In biology class one day, Boobie took a seat in the back row. Instead of opening his notebook, he ripped open an envelope and read a Mailgram from University of Nebraska coach Tom Osborne wishing him luck in an upcoming game.
"O.K., phenotype and genotype," said the teacher, Barbara Skillern.
There was the sound of another rip as Boobie opened yet another letter from the University of Nebraska. The teacher lectured for about five minutes, and then it was time for the class to do a worksheet on genetic makeup.
"Where are your notes from yesterday?" she asked Boobie.

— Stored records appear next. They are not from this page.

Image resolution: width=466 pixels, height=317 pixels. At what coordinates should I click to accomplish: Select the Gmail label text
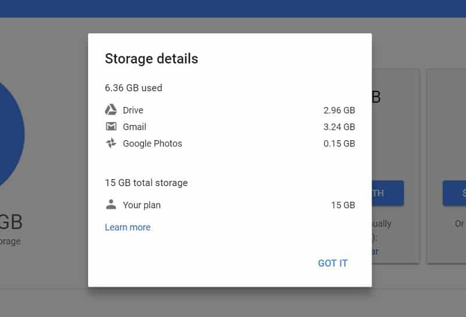point(135,127)
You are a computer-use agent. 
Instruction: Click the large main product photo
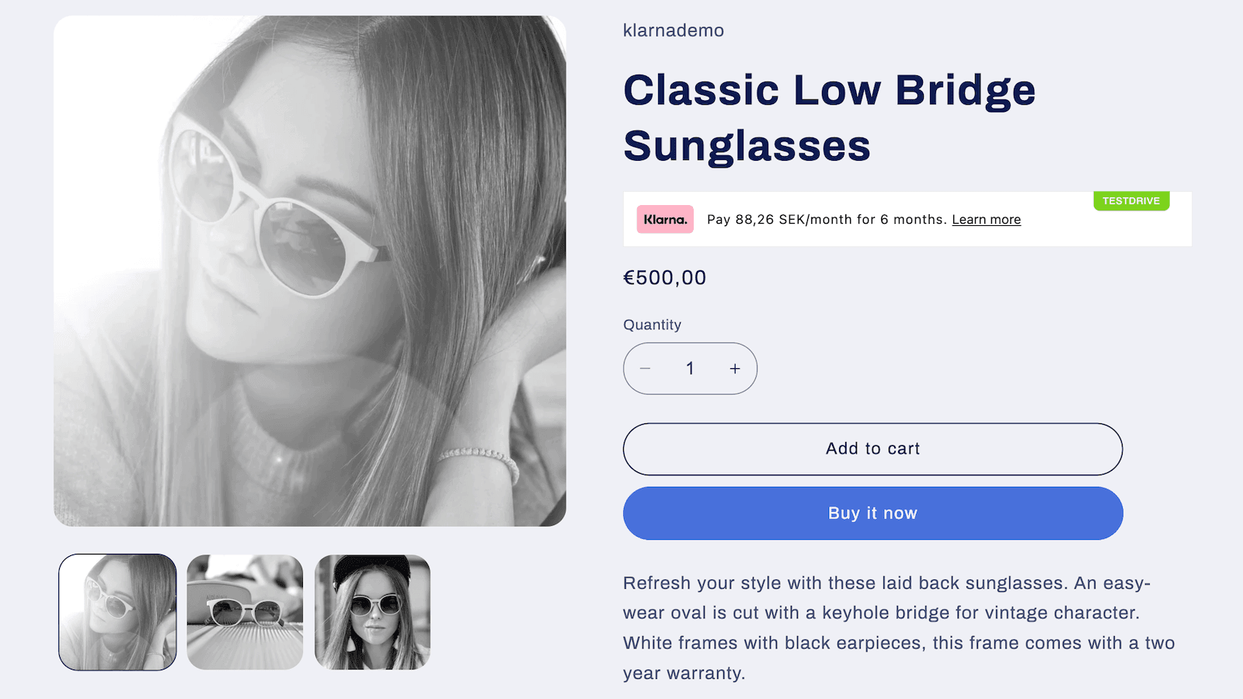(309, 272)
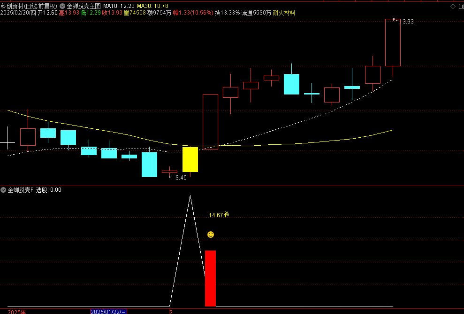Click the 2025/01/22 date marker on the time axis
Viewport: 464px width, 314px height.
[108, 312]
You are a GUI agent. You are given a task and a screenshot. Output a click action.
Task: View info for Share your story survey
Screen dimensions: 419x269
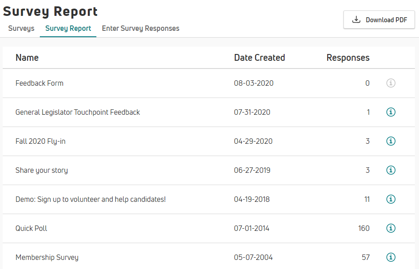tap(391, 170)
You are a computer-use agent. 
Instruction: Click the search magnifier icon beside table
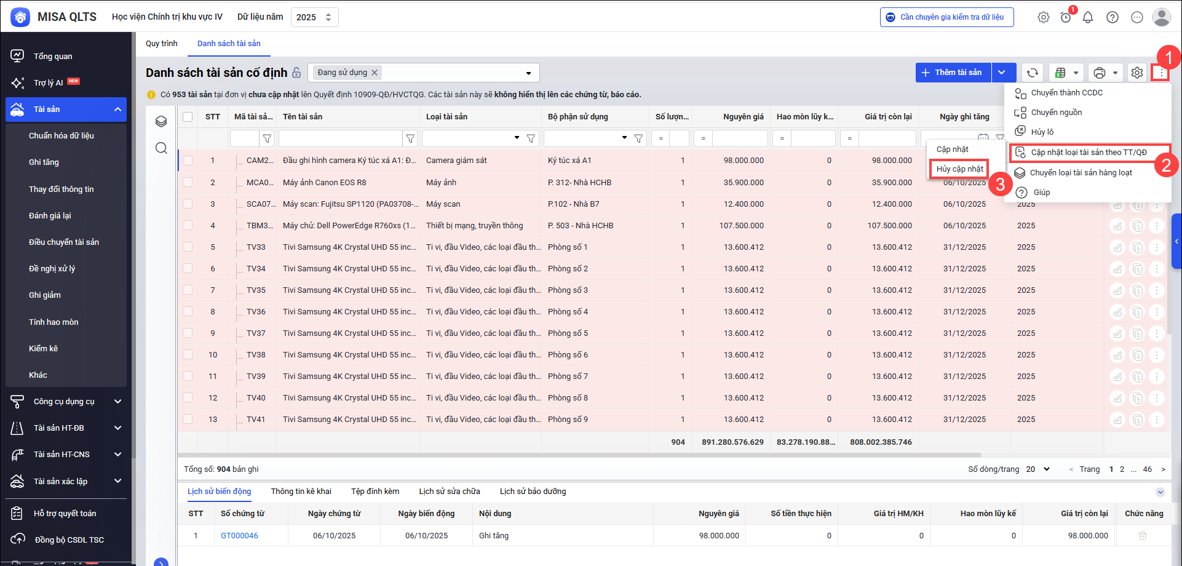pos(161,148)
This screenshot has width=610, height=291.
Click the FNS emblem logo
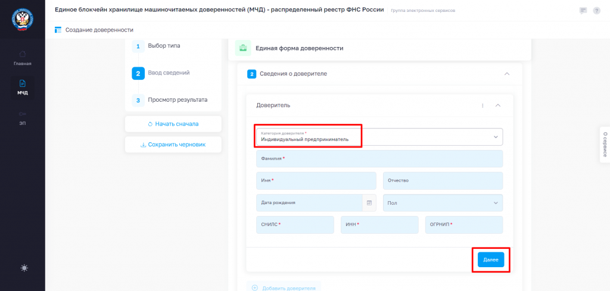click(22, 20)
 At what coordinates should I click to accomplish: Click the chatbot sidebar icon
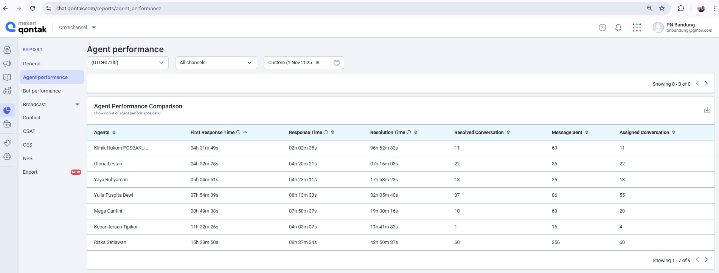(7, 91)
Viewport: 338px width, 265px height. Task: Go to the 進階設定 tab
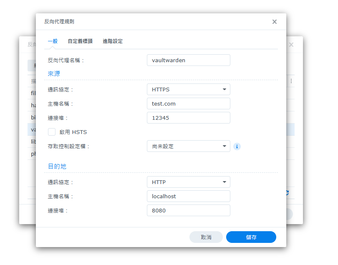click(x=113, y=41)
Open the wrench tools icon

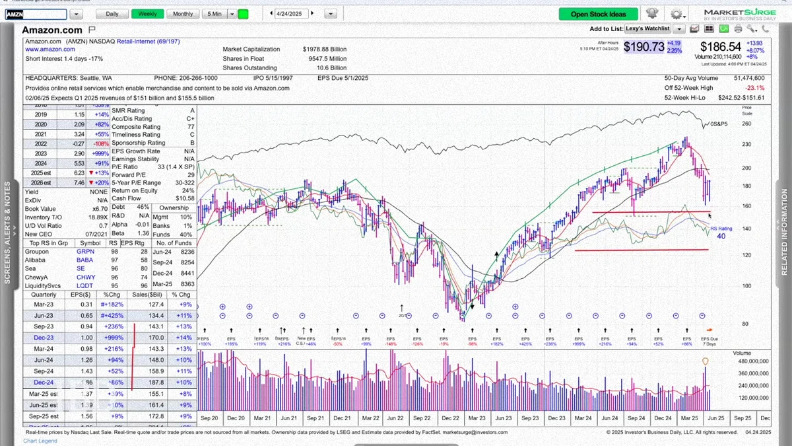point(752,29)
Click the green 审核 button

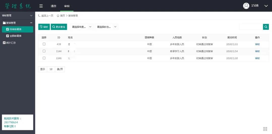click(44, 27)
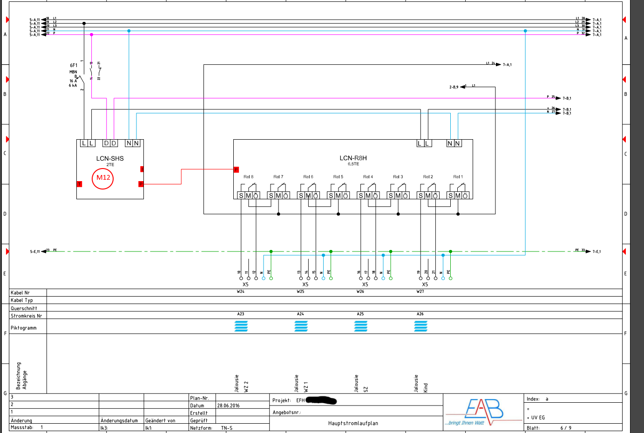644x433 pixels.
Task: Select the Jalousie pictogram under A24
Action: 301,326
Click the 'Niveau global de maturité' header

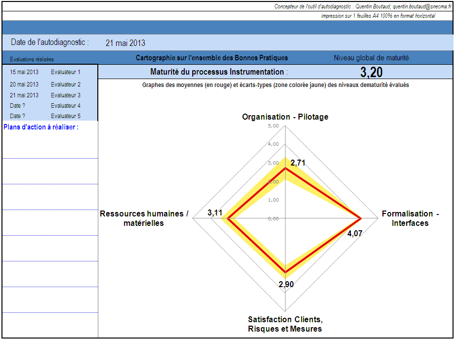(x=371, y=58)
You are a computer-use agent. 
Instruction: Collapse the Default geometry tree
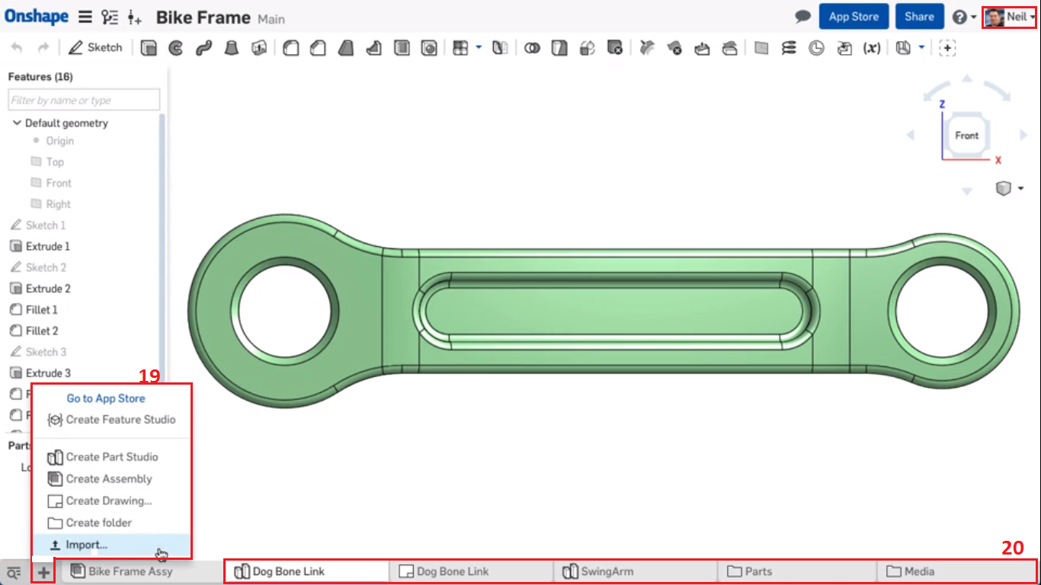17,123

"I left 'em," he said with a smile.
"You didn't leave 'em. I watched you. You didn't take any notes." Skillern shrugged in resignation.
Boobie smiled again.
While other students casually filled in the worksheet, Boobie ate some candy. He left blank the worksheet's entire second page, which asked for definitions of certain genetic terms. He leaned against his book bag and poked his pen into the hair of the girl sitting in front of him. She smiled as if he were an endearing little brother, and he laughed. The teacher then began lecturing again in a no-nonsense style. She obviously wanted to teach the kids something. Boobie wasn't interested.
Boobie wasn't the only football player who didn't have to strain himself in the classroom. Two starters on the Permian offense, tackle Jerrod McDougal and tailback Don Billingsley, were enrolled in a course called food science and nutrition.
"This is what I do all day," said Billingsley as he sat in class and grappled with the murky issues of correct menu form and whether to put the shrimp cocktail down as an appetizer or a salad. "All I do in class is show up. They should make these classes 15 minutes long. Last year in English I had to work. This year it's like, teach me something before I go to college."